● **Given information**:
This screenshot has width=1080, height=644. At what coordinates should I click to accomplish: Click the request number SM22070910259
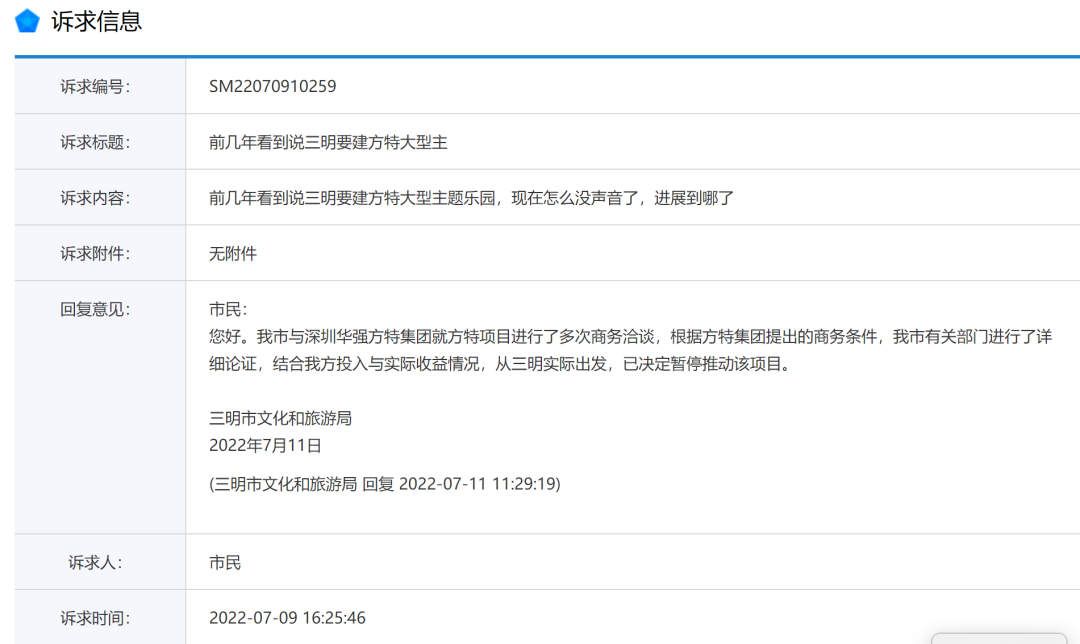(272, 86)
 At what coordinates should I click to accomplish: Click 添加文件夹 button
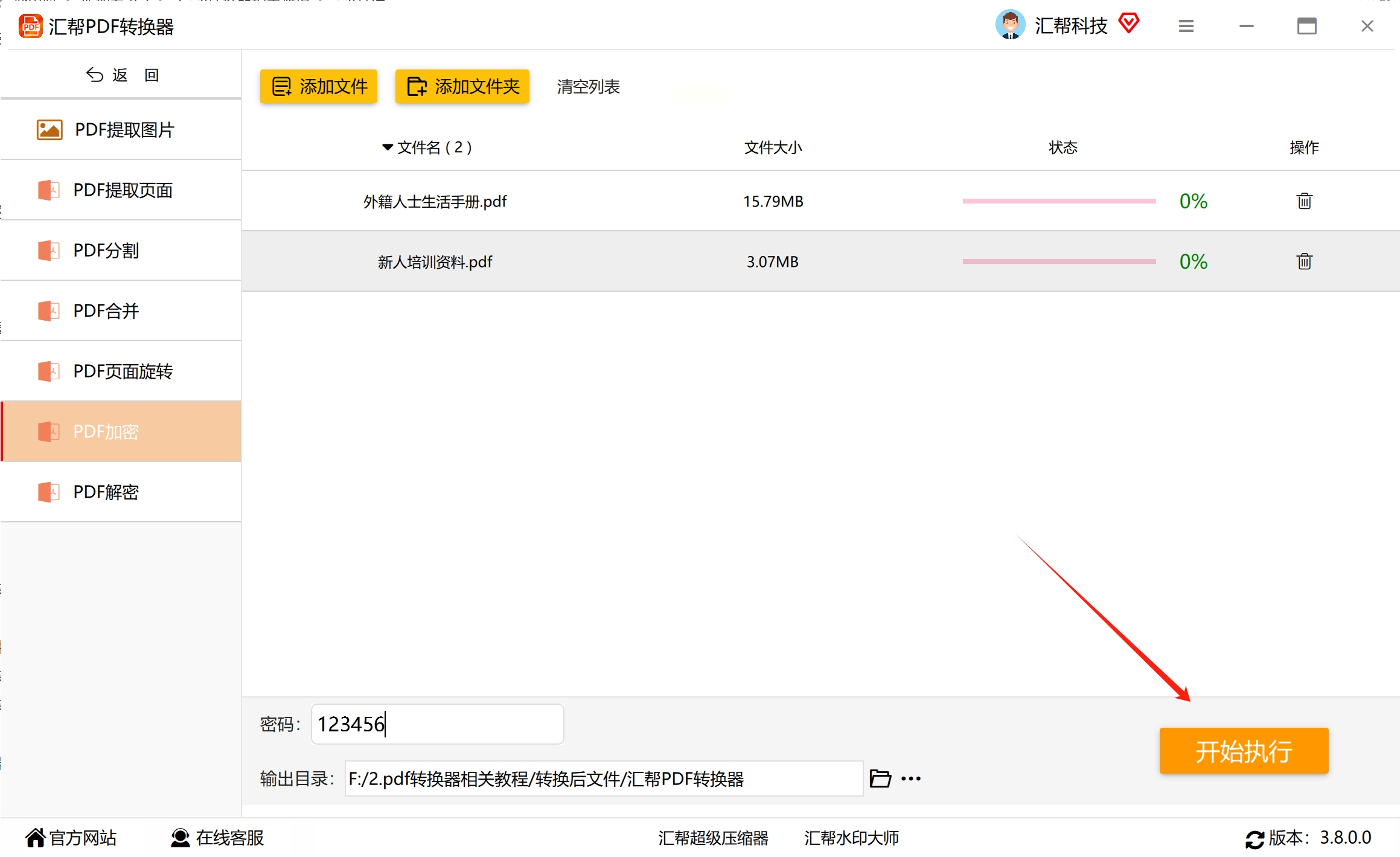point(462,86)
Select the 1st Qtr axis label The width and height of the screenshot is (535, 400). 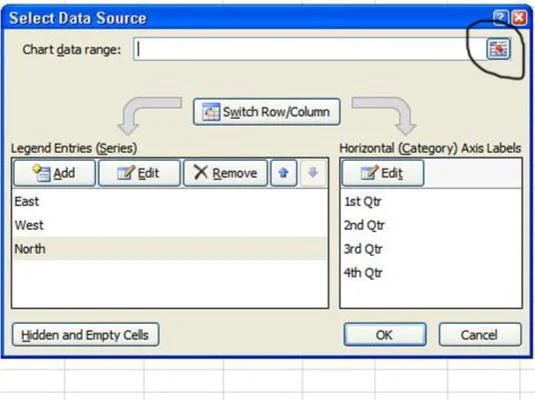click(431, 201)
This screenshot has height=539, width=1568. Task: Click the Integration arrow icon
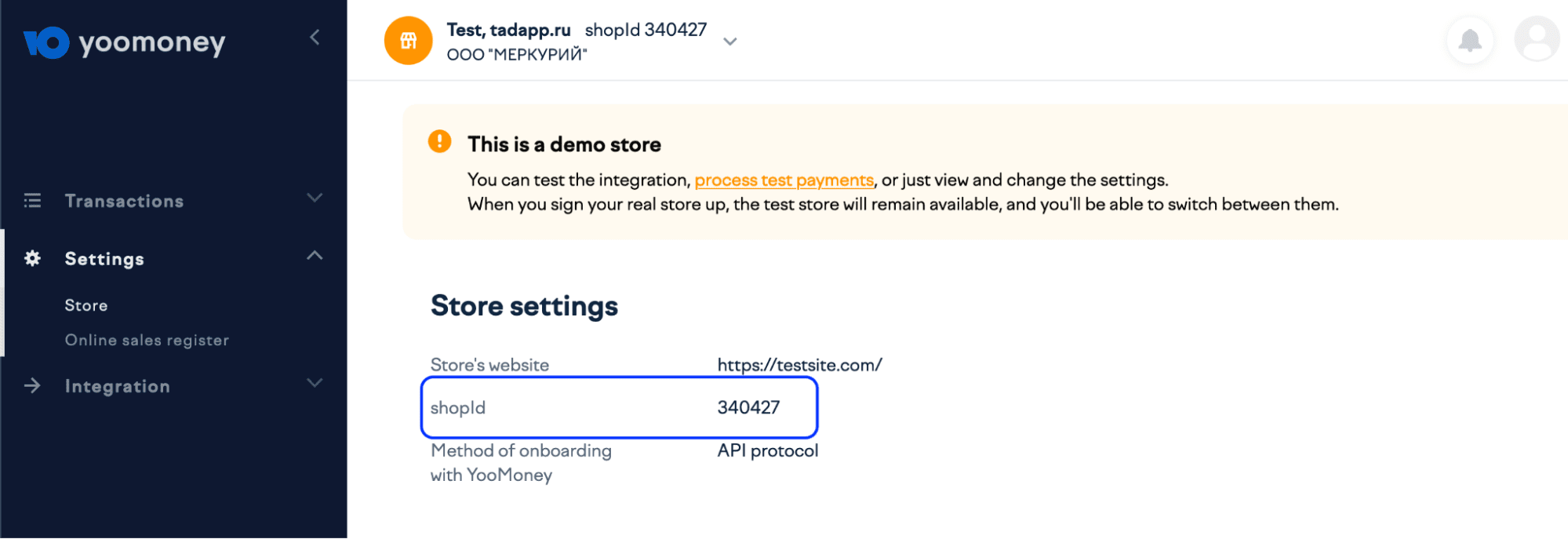[x=32, y=385]
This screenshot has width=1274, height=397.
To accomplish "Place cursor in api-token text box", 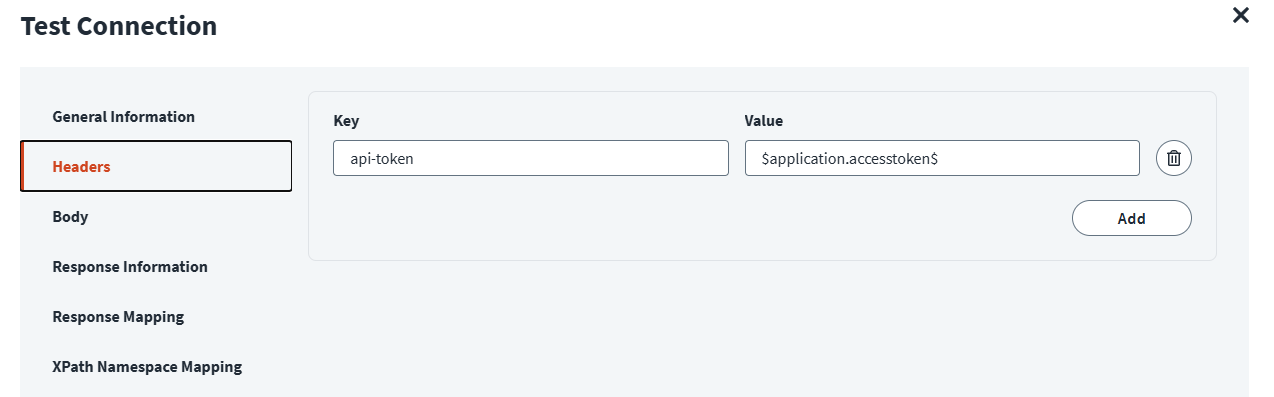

● **What to do**: Which lines of the material contain the string "should"? Gather each of them in full, and treat uppercase and lowercase as different.

● **Output for this exercise**:
This screenshot has width=1080, height=644. At what coordinates should I click to accomplish: Click the request number SM22070910259
 At what coordinates should I click to accomplish: Click 添加文件夹 button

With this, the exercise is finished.